SOURCE EXTRACT
------------------------------------------------------------

With such a high turnover of stars this winter, who is left for fans to root for next year?  Curlin’s retirement leaves a huge hole in the handicap division that won’t be filled by even such middling talents as STudent Council or Zanjero, who are also going off to stud.  The sprint division has lost a great group, lead by Midnight Lute, Street Boss, Bustin’ Stones, Benny The Bull… heck, all of the top sprinters will be in the shed next year. 

So, who will get sucked into the vacuum?  Here are 10 horses I think will be able to step out the shadows and shine on the Grade 1 stage.  Most of them are 3yos who, finally out from under the gorilla Big Brown, will be able to repair the bad rap stuck on their crop.  A few are already established stars who will gallop even higher into the stratosphere.

1) Zenyatta:  Undefeated in 9 starts; can she make it 10 more?

2)Harlem Rocker:  DQ’ed in Cigar Mile victory but will make us all forget that effort next year.

------------------------------------------------------------

SUPPLIED INFORMATION
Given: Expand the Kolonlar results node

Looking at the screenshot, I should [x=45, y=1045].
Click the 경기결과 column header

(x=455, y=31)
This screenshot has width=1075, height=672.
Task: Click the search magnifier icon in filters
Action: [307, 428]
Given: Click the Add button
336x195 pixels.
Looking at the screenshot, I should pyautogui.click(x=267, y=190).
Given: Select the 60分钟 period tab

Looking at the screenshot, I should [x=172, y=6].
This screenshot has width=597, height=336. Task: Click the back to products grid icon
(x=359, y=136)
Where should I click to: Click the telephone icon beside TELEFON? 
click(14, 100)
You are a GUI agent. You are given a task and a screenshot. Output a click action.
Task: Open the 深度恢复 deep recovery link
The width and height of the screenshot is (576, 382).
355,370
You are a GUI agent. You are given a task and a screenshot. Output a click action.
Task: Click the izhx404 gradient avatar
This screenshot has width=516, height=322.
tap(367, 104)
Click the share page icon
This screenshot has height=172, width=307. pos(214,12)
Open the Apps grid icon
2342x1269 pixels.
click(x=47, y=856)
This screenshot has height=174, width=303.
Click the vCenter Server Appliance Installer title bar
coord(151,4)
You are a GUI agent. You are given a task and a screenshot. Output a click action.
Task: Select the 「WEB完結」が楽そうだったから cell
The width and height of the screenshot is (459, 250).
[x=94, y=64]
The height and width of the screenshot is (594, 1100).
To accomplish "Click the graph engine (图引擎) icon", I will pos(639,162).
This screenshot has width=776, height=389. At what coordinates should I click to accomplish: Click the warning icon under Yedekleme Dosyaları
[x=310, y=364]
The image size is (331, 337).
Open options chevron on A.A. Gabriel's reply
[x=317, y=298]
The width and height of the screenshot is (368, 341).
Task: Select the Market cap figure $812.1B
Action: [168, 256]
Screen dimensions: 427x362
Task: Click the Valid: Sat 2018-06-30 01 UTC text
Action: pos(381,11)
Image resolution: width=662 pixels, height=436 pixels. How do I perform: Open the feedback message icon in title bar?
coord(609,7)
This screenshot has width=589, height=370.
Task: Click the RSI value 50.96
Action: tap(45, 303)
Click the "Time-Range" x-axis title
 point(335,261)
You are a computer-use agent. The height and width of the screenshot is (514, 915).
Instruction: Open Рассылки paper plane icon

------------------------------------------------------------

PROBLEMS TO WORK ON
A – In the horse racing piece, which horse was disqualified after winning the Cigar Mile?
B – Copy out everything in the horse racing piece from "So, who will" down to "effort next year.".

LIST OF SOLUTIONS
A – Harlem Rocker

B –
So, who will get sucked into the vacuum?  Here are 10 horses I think will be able to step out the shadows and shine on the Grade 1 stage.  Most of them are 3yos who, finally out from under the gorilla Big Brown, will be able to repair the bad rap stuck on their crop.  A few are already established stars who will gallop even higher into the stratosphere.

1) Zenyatta:  Undefeated in 9 starts; can she make it 10 more?

2)Harlem Rocker:  DQ’ed in Cigar Mile victory but will make us all forget that effort next year.